» **PAGE EXCERPT**
-- -- --

Can't figure out how to format a for loop with if statements

Question

I am in an intro to R course and the professor has not been much help. One of the questions on the latest homework has me stumped. The question is below, along with my answers so far.

8. [15 points] Given the following code,
#
# x <- rnorm(10)
#
# Do the following.
#
# (1) create a count vector named "count" of four elements and set each to 0 using the rep function.
# (2) using a for loop to process each value in the vector x, count how many times each of the following values occur in the vector x using an if statement.
# a. "value is between -1 and 1 inclusive"
# b. "value is between -2 and 2 inclusive, but not between -1 and 1",
# c. "value is between -3 and 3 inclusive, but not between -2 and -2", or
# d. "value is greater than 3 or less than -3".
# (3) print each of the four counts in the count vector using a while loop.
#
# For example, if the vector x contains the following ten values,
#
# 1.1478911  1.6183994 -2.3790632 -0.2566993  0.8923735
# -0.7523441 -0.7559083  0.9836396  1.0994189  2.5519972
#
# Then, the output should be as below.
#
# count[1] is 5
# count[2] is 3
# count[3] is 2
# count[4] is 0

x <- rnorm(10)

My answers:

(1) count <- c(rep(0,4))

(2)

for (count in x) {
          if (x > -1 & x < 1) {
                 print(count[1])

-- -- --

» **SOURCE DATA**
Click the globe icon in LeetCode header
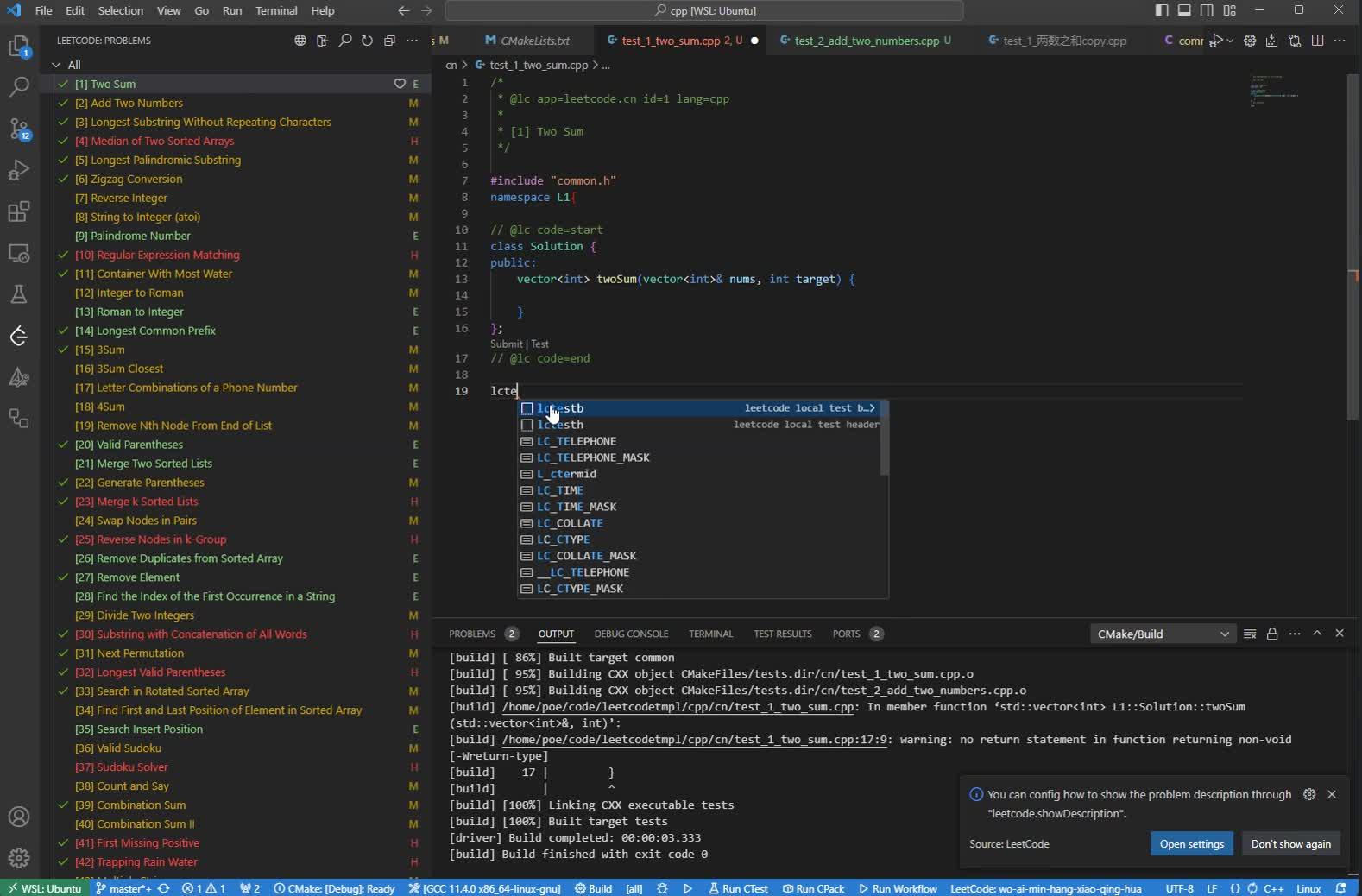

-- -- --

» **WRITTEN INSTRUCTION**
Write out, unchanged, the part of the R for-loop question that opens with the words containing "# (2) using" and closes with "an if statement.".

» **EXERCISE ANSWER**
# (2) using a for loop to process each value in the vector x, count how many times each of the following values occur in the vector x using an if statement.